Let me give you a brief explanation of my motives as of why i want to consider a move to the USA, and my background. From there, hopefully, i will get an accurate answer from someone that either has been there or knows exactly what they are talking about! 

I earned a diploma from a college in Quebec, in the tourism industry. I worked for a year and a half at an airline counselidator, dealing with various airlines contracts and what nots, to end up to work in a specific airline company, which is Air Inuit. If it were Delta, AA, US, UA or whatever it could have made my application smoother, but i'll do with what i have currently and really, any options is a possibility. So that covers my scholarity and my work experience.

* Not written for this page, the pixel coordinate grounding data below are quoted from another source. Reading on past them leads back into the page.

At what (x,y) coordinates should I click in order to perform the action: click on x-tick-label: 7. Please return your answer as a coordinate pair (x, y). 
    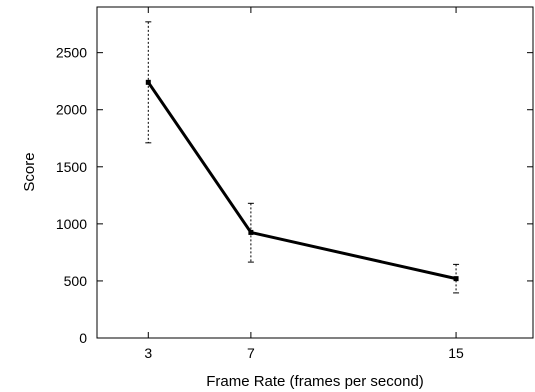
    Looking at the image, I should click on (251, 353).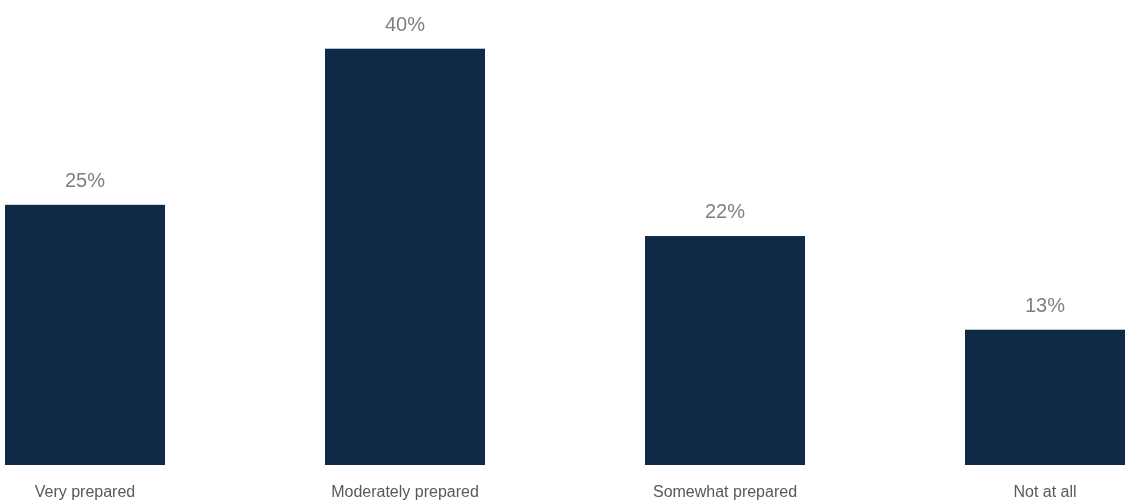 The height and width of the screenshot is (502, 1135). Describe the element at coordinates (405, 492) in the screenshot. I see `x-tick-label: Moderately prepared` at that location. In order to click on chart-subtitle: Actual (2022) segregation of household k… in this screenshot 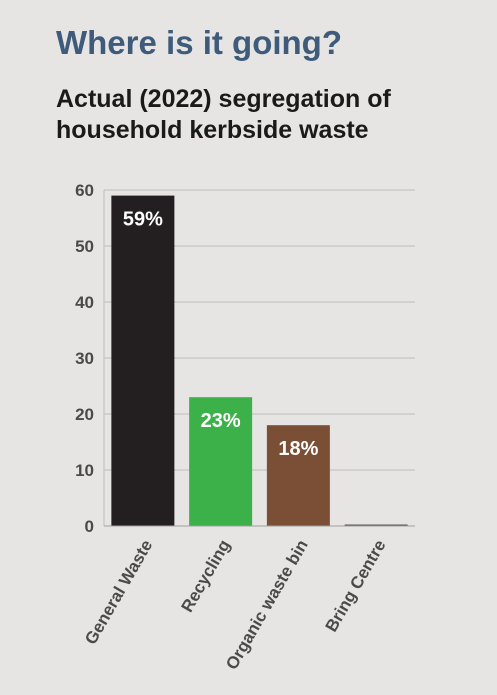, I will do `click(224, 114)`.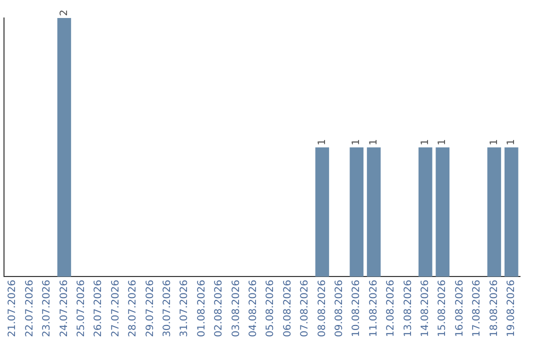 The image size is (540, 340). What do you see at coordinates (220, 309) in the screenshot?
I see `x-tick-label: 02.08.2026` at bounding box center [220, 309].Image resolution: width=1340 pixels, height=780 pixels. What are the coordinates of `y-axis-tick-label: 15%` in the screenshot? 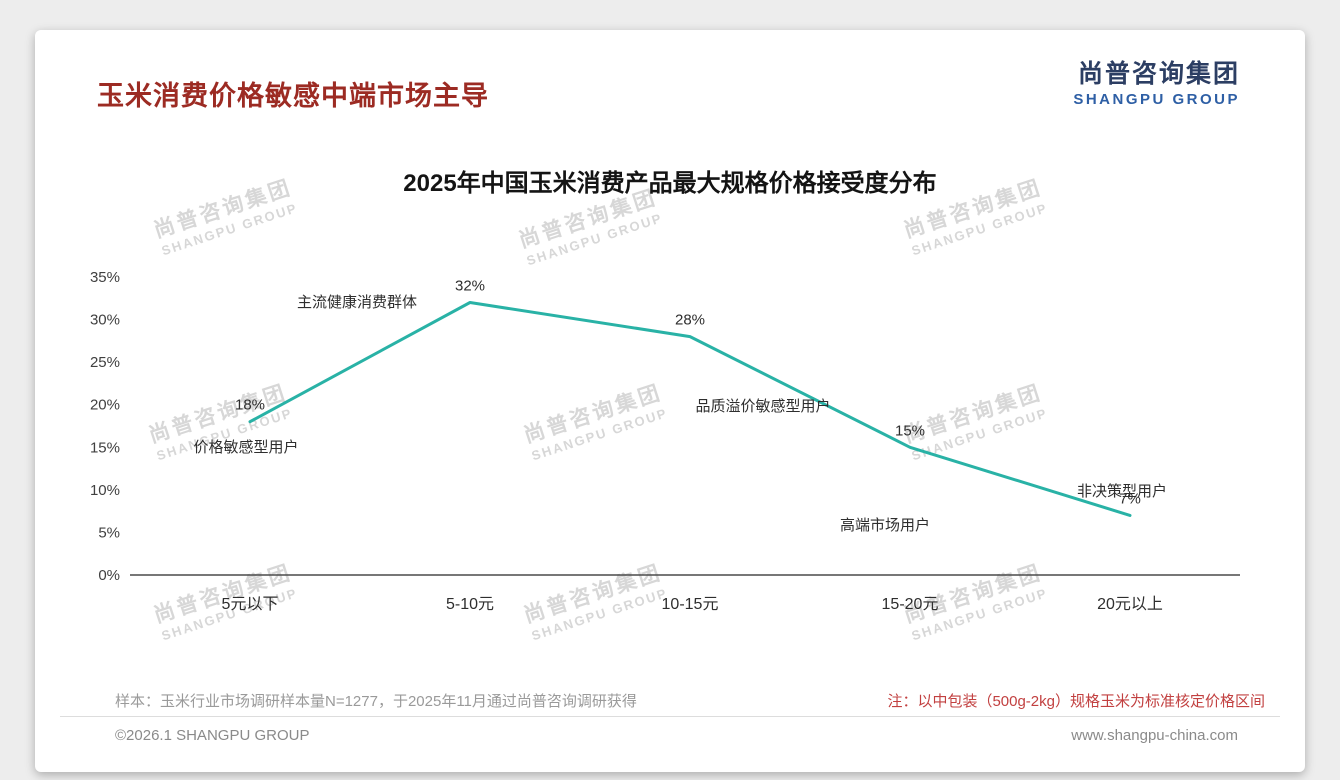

I met a girl 2 and a half years ago, she is currently studying in Louisiana. She has 3 more years to go, so the idea was i go down there to work "temporarly" for about 2 years, cause i know the visa can sometimes be a long process, and after her school, she'd come up in Canada with me, or we could see from there if i make it to our first idea.

Secondly, we considered spouse visa. But with her being a school, that's really a plan B. I'm willing to try anything at this point, to get a 6 months work visa, that i can renew. 

I tried to reach 2 different embassies regarding my questions, the one in Montreal required me to e-mail which i did, to reply in said e-mail to book an appointment, which i will once i know the exact visa i'm aiming for. I tried to reach the Dallas embassy (it covers the Louisiana territory) with no success, i'm still awaiting a response.

What should i do? I'm willing to go to war! Thanks in advance for your input, it will greatly be appreciated and hopefully helpful!

Dany


----------



## twostep (Apr 3, 2008)

Your willingness is not a factor when it comes to US immigration.
Yes marriage would be the easiest solution. By the time she will graduate you will have your US citizenship and are free to travel/work in CA and US.
There is no 6 months renewable work visa.
a) US embassies are not visa counseling agencies. b) There is no US embassy in the US. 

Here is the official link to NAFTA and TN which is specific for Canadian citizens. Go through it then post specific questions. Visas for Mexican and Canadian NAFTA Professional Workers


----------



## DanyLucky7 (Apr 6, 2011)

Thanks a lot, hopefully, i will find my fit. 

Also, could you give me a brief step by step of what needs to be done, so i don't do it sloppy ?


----------



## Weebie (Sep 16, 2009)

get married or you have no chance of getting into America.


----------



## DanyLucky7 (Apr 6, 2011)

Weebie said:


> get married or you have no chance of getting into America.


Exactly what we're going to do next year, as my career isn't in the NAFTA list and US employers only sponsor if there is absolutely not a single American willing to do the job.

We wanted to anyways, i was hoping on getting there a bit faster  But we will do what we gotta do


----------



## twostep (Apr 3, 2008)

DanyLucky7 said:


> Exactly what we're going to do next year, as my career isn't in the NAFTA list and US employers only sponsor if there is absolutely not a single American willing to do the job.
> 
> We wanted to anyways, i was hoping on getting there a bit faster  But we will do what we gotta do


US employers can only sponsor if the position CANNOT be filled by someone who can legally work in the US and they have to provide proof that all efforts have been exhausted. It has nothing to do with Americans or willing to do the job.


----------